Start of Block
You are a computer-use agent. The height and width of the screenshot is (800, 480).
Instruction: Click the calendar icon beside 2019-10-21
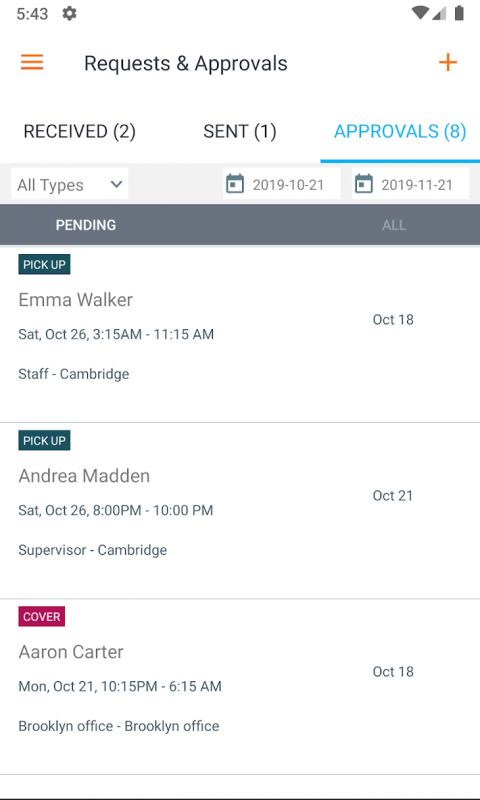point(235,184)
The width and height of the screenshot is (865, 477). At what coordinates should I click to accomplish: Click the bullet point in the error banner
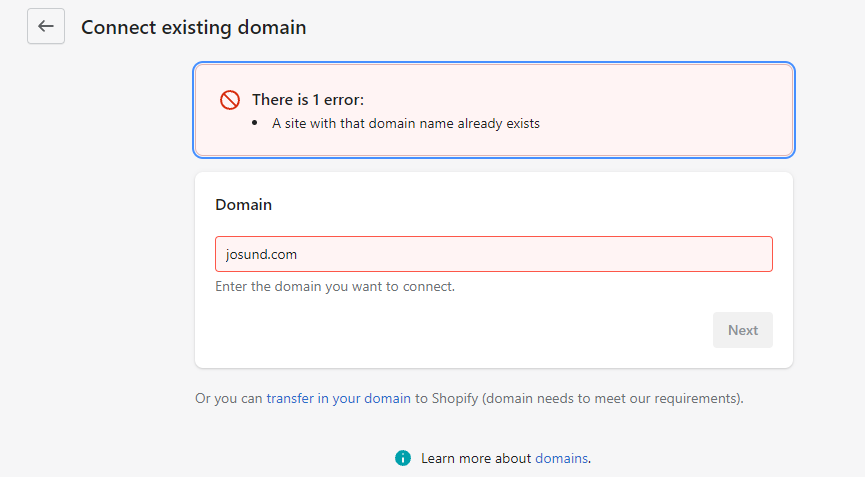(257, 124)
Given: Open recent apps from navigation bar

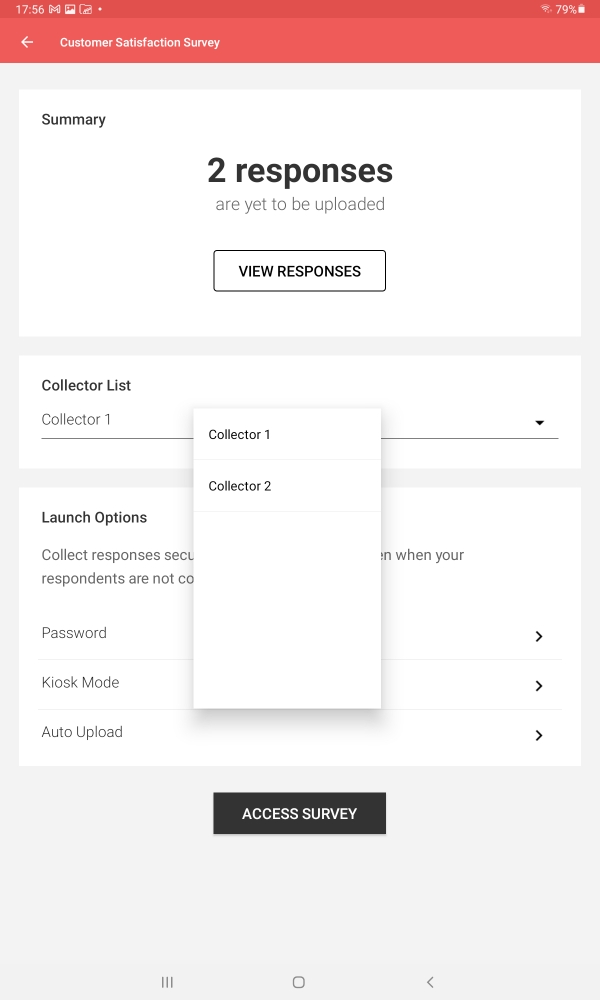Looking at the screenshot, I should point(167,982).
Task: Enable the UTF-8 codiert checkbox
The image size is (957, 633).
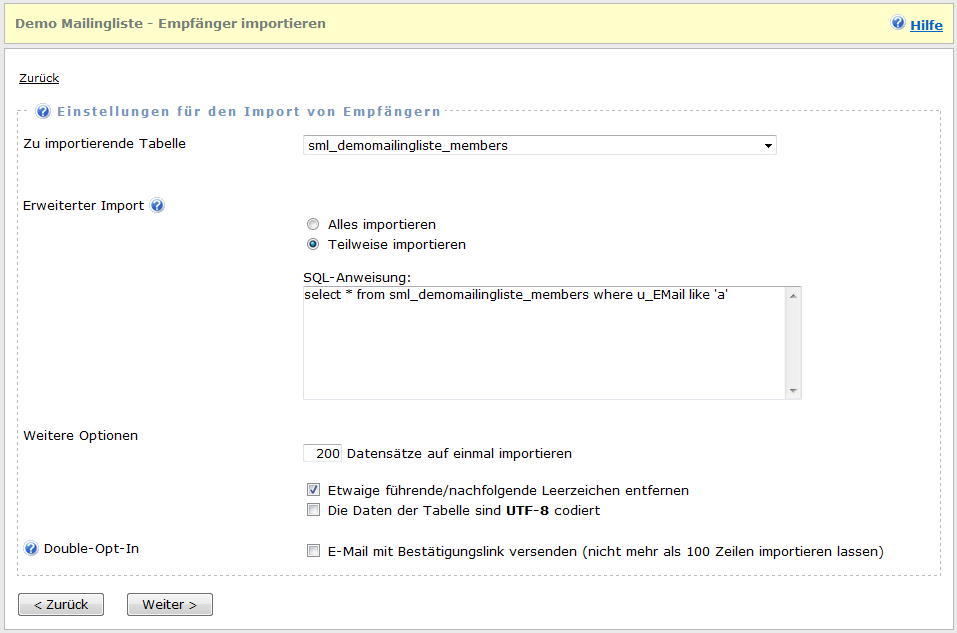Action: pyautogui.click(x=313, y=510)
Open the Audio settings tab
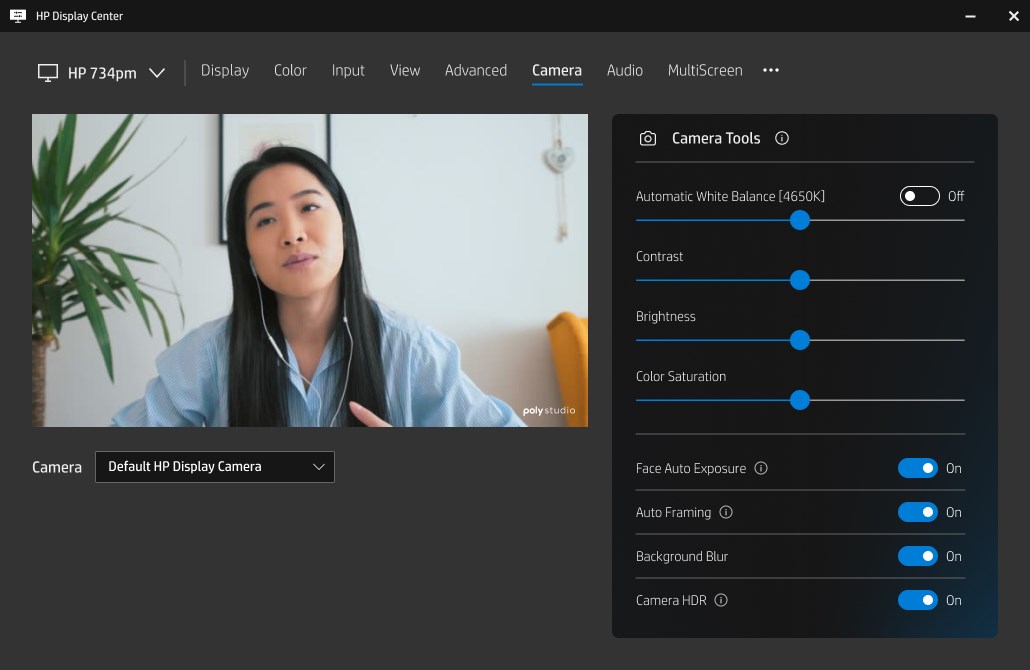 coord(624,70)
End of Block
**ASSIGNMENT:** Return the data word for word without its pictures.

**YOUR RESPONSE:**
You are a computer-use agent. The height and width of the screenshot is (800, 480).
Instruction: Click the calendar icon beside 2019-10-21
point(235,184)
The width and height of the screenshot is (865, 477). At what coordinates should I click to accomplish: Click the bullet point in the error banner
(257, 124)
Given: Open recent apps from navigation bar

Looking at the screenshot, I should point(167,982).
Task: Enable the UTF-8 codiert checkbox
The image size is (957, 633).
Action: pyautogui.click(x=313, y=510)
Open the Audio settings tab
 coord(624,70)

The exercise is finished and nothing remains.